In recent years the latest DSLRs have come with the ability to shoot at incredibly high ISOs. The tradeoff of course when you shoot at these high ISOs is you get a lot of noise in the image too. But you get the shot, so it’s the choice between having a noisy image and having nothing. One of the things I’ve found interesting to test is how clean can you get high ISO shots. The new Canon 5D Mark III will shoot at ISO 102,400, so how clean can you get an image taken at ISO 102,400? Looks like pretty clean!
When processing my images I’ve always been interested in how clean I can get the image without losing detail. I’ve tried all sorts of noise reduction software and they each have their pluses and minuses. The very best way to reduce noise of course is to shoot at a low ISO. But I’ve been interested in seeing how well I can reduce the noise in a high ISO image.
Over the years I’ve come up with various ways to process my images to reduce the noise in very high ISO shots. When I got my new Canon 5D Mark III I had to test out ISO 102,400. Straight out of the camera it’s pretty noisy. But apply some noise reduction, reduce the image size, and it’s not horrible. For getting a shot you wouldn’t have otherwise or having a picture for the web, it’s not that bad.
One way to reduce the noise in an image is to take an over exposed image, reduce the exposure in processing, and then combine that image with the properly exposed one. The combined image will greatly reduce the noise in the shadows. You can also combine/average multiple images together to increase the signal to noise ratio in order to reduce the noise. Those techniques will be what I’m showing here.

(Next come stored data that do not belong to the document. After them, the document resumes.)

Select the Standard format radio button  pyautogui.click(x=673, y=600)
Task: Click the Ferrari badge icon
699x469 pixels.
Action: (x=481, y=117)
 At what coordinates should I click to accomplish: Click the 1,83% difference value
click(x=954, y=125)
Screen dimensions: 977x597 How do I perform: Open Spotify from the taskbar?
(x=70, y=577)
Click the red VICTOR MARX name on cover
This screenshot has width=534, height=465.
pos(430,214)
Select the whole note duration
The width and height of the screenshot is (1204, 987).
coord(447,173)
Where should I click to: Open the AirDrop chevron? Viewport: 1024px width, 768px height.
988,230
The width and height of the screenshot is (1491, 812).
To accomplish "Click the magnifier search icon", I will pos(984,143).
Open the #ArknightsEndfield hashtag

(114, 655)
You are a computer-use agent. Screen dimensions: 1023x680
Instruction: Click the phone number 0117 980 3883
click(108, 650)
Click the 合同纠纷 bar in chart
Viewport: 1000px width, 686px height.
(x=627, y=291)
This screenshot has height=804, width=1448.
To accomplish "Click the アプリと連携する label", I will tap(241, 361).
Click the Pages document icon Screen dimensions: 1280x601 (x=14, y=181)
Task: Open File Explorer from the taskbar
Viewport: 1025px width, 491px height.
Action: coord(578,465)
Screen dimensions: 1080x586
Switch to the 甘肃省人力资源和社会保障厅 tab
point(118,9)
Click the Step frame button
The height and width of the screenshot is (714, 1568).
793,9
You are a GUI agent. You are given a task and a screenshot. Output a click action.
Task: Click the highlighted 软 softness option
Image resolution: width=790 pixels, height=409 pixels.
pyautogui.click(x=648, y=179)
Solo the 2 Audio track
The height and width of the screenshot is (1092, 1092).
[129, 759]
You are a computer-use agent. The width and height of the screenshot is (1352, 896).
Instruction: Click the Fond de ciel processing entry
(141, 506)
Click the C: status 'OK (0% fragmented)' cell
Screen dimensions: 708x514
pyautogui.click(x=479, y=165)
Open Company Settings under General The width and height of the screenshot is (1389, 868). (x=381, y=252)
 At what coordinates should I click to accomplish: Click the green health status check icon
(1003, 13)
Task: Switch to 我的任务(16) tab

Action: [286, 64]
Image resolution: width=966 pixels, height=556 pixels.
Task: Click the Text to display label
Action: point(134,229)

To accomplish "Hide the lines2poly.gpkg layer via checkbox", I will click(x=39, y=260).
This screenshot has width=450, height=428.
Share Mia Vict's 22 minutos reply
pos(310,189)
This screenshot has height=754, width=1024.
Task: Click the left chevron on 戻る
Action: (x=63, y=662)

So let’s see some samples! Here’s a crop from an image taken at ISO 102,400 that was just converted to jpeg in Canon’s DPP. It’s all default settings, no extra adjustments:
The shadows have a lot of noise. If you’re just looking for a snapshot, it can be used. But anything else and the details are really gone. I want you to notice two things to see the difference. The sign in the background on the left isn’t even readable. On the right side of the image is a building, and there’s nothing on it right? It’s just black. Here’s the same crop after doing a combination of exposures:
Pretty big improvement huh? Notice the sign on the left, now you can actually make out the words. The building on the right, there are three signs we couldn’t even see before. Now we can see and read all the signs except for the times under the “OPEN”. But we aren’t done yet! This time, notice the solid colors of the carousel – the green, red, and yellow. Let’s do a combination of exposures and averaging:
Now check the solid colors between the last two. They’ve gotten cleaner, less grit in them. We still can’t quite make out the times that the carousel is open though.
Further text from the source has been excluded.